I headed to the doctor today to make sure my cranky ankle isn’t something serious.
I had nothing to worry about, and the whole experience made me glad I sucked it up and put my mind at ease.
I was feeling pretty anxious in the waiting room, surrounded by Good Housekeeping and Golf magazines and older adults with canes and wheelchairs. But when I got into my doctor’s exam room, it was a different world. Running ads, Runner’s World columns he’s quoted in and photos of him finishing triathlons and marathons plastered the walls. A stack of Muscle and Fitness magazines sat beneath the exam table.

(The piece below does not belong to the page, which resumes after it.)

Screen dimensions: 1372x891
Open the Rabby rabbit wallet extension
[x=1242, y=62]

I felt at home.
Dr. Pereles himself further eased my mind. After a couple quick X-rays, he determined that I definitely don’t have a stress fracture (hint: If you have a stress fracture, you’ll know it. It’s apparently not one of those “maybe I do, maybe I don’t” type things). He put me on a hard-core anti-inflammatory steroid called Medrol that you take for only six days, and said the problem should be gone.

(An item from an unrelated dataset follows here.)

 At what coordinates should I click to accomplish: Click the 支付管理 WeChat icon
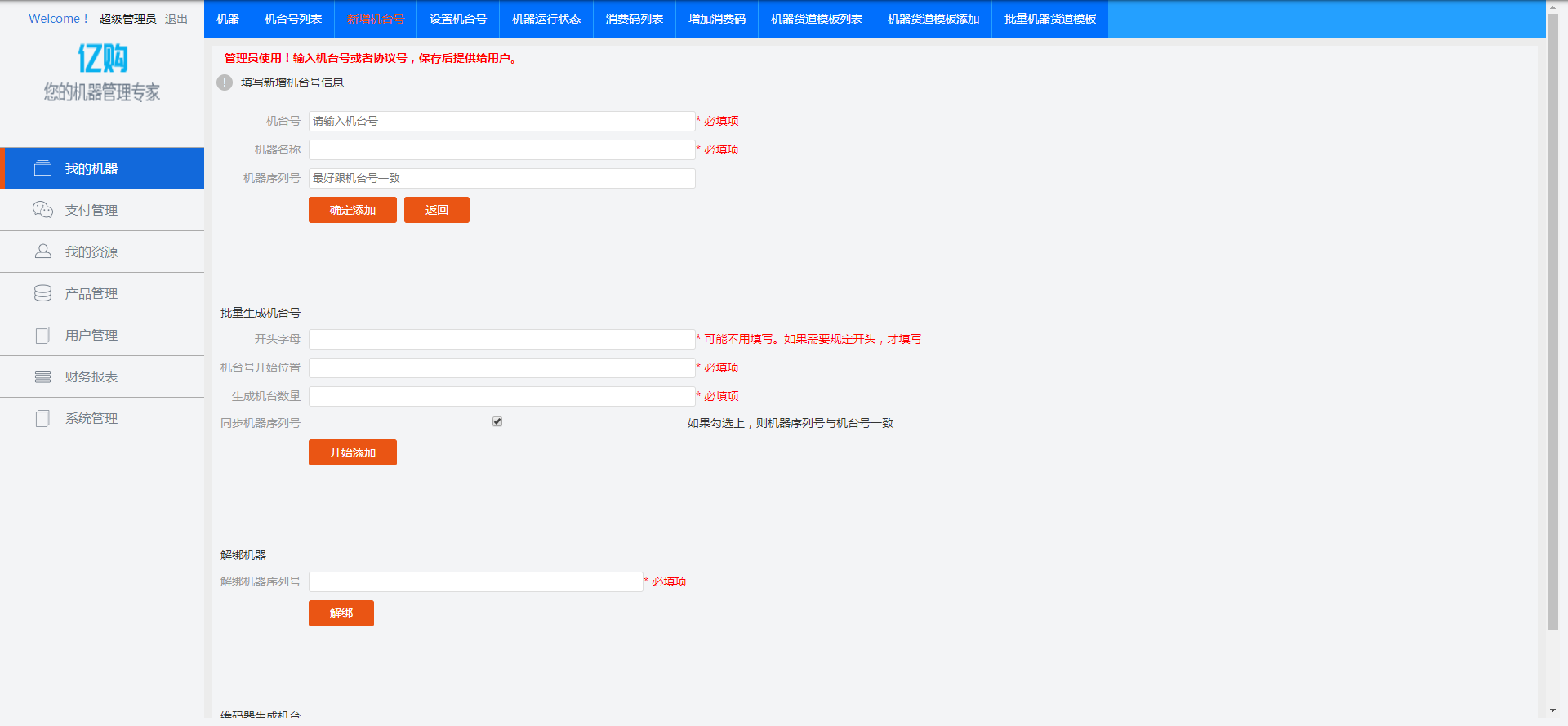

Really? Just like that? I threw in a few other symptoms I hadn’t mentioned, such as the fact that something in my ankle clicks when I roll it.
“Mine does that too,” he said cheerfully. “It always will. But it’s harmless.”

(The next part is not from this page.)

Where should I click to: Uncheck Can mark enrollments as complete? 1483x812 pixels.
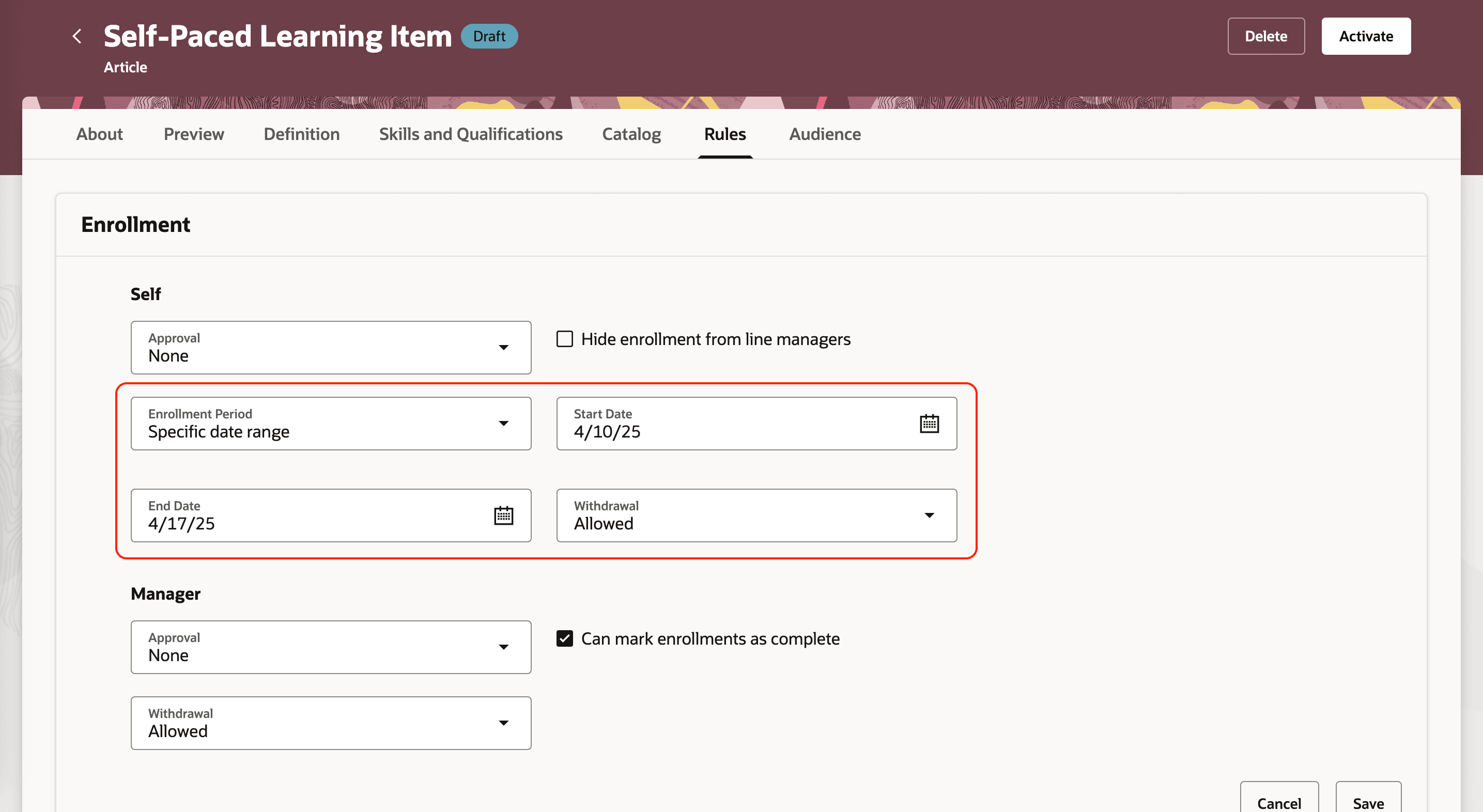564,638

Ditto for the numbness I feel (or, rather, don’t feel) on the side of my foot.
“Yep, that’s the nerve,” he chirped, adding that after a running injury of his own, he’d endured weeks of similar numbness.
Here’s the best part: He asked how much I run currently. I explained my three-day-a-week plan.
“Really?” he said. “For distances like the half-marathon, you really ought to be running four or five days a week.”
I left the office glowing, with marching orders of, “Don’t stop running or anything.”